## What is needed
Pick up the text on prostate cancer risk factors below and keep writing from its last sentence.

## Exercise text
>>>

In looking at changes in weight following surgery, Dr. Joshu pinpointed 2.2 kilograms (about five pounds) as the key number. "Men who gained more than five pounds from five years before surgery to one year after surgery were at a twofold increased risk of prostate cancer recurrence as compared with men who maintained their weight (P = .02)," she said.
However, physical activity appeared to attenuate the risk in men who were obese. So even when a man was obese, if he engaged in more than five hours a week of physical activity, the risk of recurrence was not statistically different from that of men who were normal weight. But once again, if a man gained weight from five years before surgery to one year after surgery, physical activity did not reduce the risk (AACR 2010 abstract 883).
In a second study, Jing Ma, MD, PhD, and colleagues at the Channing Laboratory at Brigham and Women's Hospital/Harvard Medical School in Boston found that elevated body mass index (BMI), hyperinsulinemia, and smoking status were "significant independent predictors for progression to fatal prostate cancer and overall mortality among men with prostate cancer."
"These findings underscore the importance of identifying and preventing these risk factors in men with prostate cancer to reduce fatal outcomes," said Dr. Ma, an associate professor of medicine.

<<<

## Data excerpts
>>>

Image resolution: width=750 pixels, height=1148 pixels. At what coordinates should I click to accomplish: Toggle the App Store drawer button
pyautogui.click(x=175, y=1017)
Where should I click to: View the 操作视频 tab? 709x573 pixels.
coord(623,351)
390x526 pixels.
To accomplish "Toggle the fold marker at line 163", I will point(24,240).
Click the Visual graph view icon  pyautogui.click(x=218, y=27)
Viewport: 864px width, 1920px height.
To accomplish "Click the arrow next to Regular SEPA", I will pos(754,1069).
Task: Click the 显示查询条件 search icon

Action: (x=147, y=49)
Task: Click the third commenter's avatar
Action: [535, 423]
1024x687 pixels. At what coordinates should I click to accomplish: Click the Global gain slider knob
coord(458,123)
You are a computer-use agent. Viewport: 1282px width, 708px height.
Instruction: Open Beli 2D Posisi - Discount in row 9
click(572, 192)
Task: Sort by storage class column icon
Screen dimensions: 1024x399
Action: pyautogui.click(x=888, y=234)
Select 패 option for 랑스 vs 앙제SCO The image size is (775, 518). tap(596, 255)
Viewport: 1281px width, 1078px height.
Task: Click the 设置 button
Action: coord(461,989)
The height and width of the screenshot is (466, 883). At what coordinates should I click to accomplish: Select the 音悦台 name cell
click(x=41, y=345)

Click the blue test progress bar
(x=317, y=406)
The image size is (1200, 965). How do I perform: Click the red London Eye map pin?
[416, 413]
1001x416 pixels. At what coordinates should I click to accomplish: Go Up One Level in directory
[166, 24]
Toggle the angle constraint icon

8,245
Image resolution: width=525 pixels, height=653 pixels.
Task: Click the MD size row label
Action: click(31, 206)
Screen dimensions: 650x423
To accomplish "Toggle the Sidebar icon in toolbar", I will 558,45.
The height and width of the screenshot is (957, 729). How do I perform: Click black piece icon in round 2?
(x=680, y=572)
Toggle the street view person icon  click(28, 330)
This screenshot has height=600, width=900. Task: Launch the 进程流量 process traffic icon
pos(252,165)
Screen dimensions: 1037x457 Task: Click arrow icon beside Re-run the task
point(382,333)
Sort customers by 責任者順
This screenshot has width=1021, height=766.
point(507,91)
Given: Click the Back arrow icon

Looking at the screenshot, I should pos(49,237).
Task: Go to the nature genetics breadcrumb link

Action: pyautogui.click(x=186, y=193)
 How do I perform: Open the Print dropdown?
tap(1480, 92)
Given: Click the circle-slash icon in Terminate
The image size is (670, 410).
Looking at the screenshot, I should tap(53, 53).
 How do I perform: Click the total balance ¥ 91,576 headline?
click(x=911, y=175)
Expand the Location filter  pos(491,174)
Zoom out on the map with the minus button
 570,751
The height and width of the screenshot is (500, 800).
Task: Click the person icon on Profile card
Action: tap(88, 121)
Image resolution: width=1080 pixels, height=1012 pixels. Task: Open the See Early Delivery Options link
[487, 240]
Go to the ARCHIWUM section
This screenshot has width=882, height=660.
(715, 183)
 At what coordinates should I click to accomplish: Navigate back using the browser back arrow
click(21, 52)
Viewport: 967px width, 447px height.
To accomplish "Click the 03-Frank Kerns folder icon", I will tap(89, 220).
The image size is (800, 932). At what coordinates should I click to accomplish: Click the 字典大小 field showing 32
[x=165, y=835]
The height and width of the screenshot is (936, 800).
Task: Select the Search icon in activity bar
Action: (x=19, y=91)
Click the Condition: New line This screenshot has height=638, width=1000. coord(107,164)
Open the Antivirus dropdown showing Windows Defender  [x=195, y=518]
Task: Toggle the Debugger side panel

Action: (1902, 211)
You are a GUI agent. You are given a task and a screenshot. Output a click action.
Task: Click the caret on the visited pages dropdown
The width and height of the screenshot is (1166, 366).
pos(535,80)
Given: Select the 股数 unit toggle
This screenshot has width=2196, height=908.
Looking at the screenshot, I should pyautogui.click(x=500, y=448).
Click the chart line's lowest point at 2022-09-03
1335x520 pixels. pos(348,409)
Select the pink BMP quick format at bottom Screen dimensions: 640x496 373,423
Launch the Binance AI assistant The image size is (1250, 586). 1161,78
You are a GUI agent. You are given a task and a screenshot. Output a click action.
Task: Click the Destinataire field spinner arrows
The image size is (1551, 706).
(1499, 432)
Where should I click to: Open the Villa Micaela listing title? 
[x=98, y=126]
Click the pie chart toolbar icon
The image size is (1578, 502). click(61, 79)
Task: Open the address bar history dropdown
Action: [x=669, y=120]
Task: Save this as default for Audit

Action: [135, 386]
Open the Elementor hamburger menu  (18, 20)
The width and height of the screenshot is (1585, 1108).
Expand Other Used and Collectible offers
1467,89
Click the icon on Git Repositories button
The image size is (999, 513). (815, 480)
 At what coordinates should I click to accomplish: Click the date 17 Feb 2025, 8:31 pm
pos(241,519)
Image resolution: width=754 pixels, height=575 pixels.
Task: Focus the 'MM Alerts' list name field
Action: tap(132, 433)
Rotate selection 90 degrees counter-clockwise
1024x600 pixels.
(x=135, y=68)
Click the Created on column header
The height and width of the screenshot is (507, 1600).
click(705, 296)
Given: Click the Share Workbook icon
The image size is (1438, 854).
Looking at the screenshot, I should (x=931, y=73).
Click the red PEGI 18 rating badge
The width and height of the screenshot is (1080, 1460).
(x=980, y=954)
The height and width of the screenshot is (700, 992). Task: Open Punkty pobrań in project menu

<<<

## Response to the task
For example, men who smoked and had a BMI of 30 or greater had a nearly fourfold increase in risk of dying from prostate cancer when compared with nonobese nonsmokers who were also diagnosed with prostate cancer.
Dr. Ma and colleagues analyzed obesity and cigarette smoking among the 2,715 men who participated in the Physicians' Health Study and were diagnosed with prostate cancer from 1982, when smoking data and baseline BMI were available, until 2009.
During that time frame, 882 men diagnosed with prostate cancer, about one-third of the total, died of any disease. Of that subset of patients, 11.1% of the men diagnosed with prostate cancer died from the disease itself (AACR 2010 abstract 901).
Dr. Ma said those who had a 5 kg/m2 increase in baseline BMI were 1.52 times more likely to die from the disease (P = .0001); 1.35 times more likely to die from cardiovascular disease (P = .07), and 1.24 times more likely to die of any cause (P = .002).
Circulating tumor cells predict relapse in low-risk prostate cancer
SUNITHA NAGRATH, PHD
Sunitha Nagrath, PhD, identified a group of seemingly low-risk prostate cancer patients as candidates for relapse because of the presence of circulating tumor cells (CTCs). These were patients with localized cancers, low-grade cancers, and those who had undergone surgery three months prior.
"These are patient groups in whom we would normally not expect to see circulating tumor cells, so it gives us a tremendous amount of information about their risk," said Dr. Nagrath, an instructor of surgery and bioengineering at Massachusetts General Hospital and Harvard Medical School.
In their ongoing study, they noted that "isolation and analysis of circulating tumor cells in both localized and metastatic prostate cancer provide novel insights into early hematogenous dissemination and enables molecular analyses of treatment-responsive and treatment-resistant disease."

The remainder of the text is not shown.